Required action. Search the material below for the string "agent". Return every line that holds it.

Data for this task section start

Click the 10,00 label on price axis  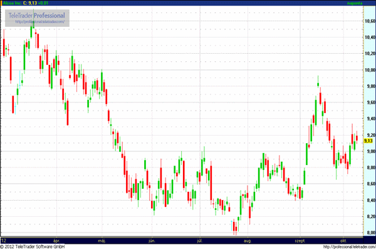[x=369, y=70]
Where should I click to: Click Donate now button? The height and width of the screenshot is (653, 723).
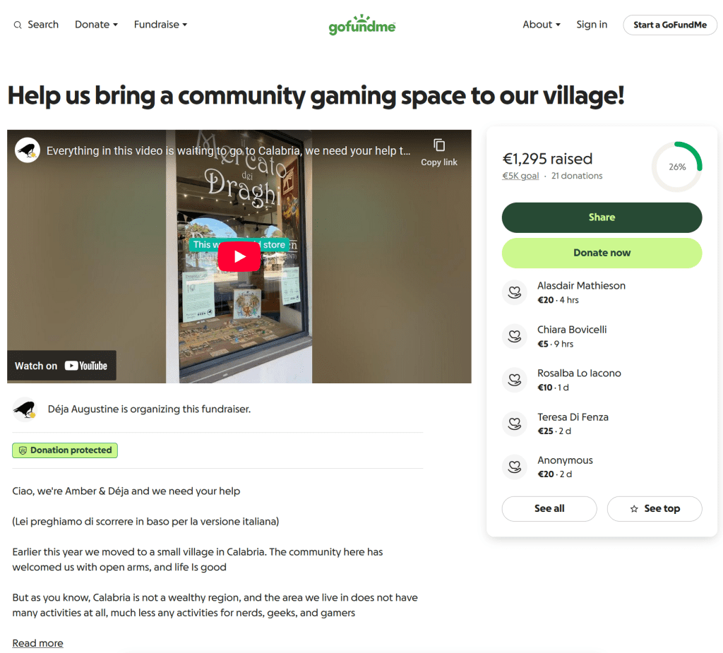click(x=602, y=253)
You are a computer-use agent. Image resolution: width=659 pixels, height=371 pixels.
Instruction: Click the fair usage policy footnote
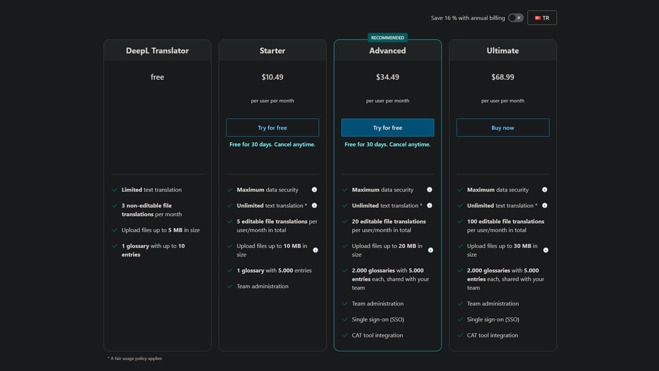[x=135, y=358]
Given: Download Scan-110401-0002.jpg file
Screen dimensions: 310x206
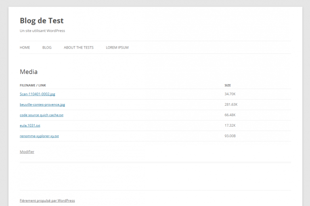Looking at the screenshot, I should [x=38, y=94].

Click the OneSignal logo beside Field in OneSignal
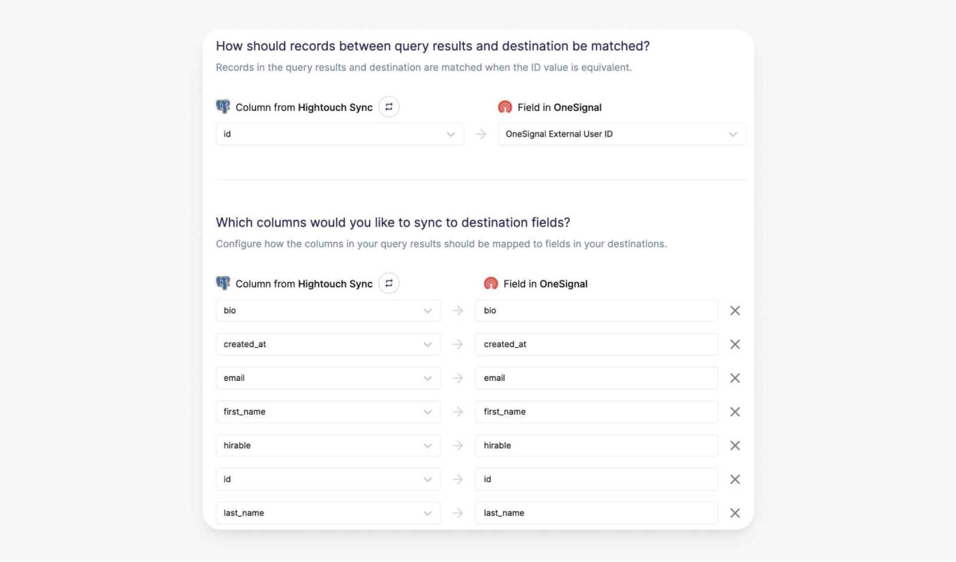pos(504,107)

Data for this task section end
Data for this task section start

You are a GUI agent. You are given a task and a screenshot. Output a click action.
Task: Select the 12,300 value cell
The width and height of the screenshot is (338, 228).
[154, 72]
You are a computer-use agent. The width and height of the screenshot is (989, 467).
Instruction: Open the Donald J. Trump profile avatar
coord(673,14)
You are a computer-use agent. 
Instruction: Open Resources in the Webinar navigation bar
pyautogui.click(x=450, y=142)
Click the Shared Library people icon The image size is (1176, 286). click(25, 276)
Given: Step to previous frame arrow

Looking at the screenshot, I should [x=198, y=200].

Data for this task section end

Output.
You are a computer-use agent. Image resolution: width=659 pixels, height=371 pixels.
You are a GUI agent. You are given a task and a screenshot. Output a click action.
You are a computer-use agent. The width and height of the screenshot is (989, 467).
You are a computer-use agent. 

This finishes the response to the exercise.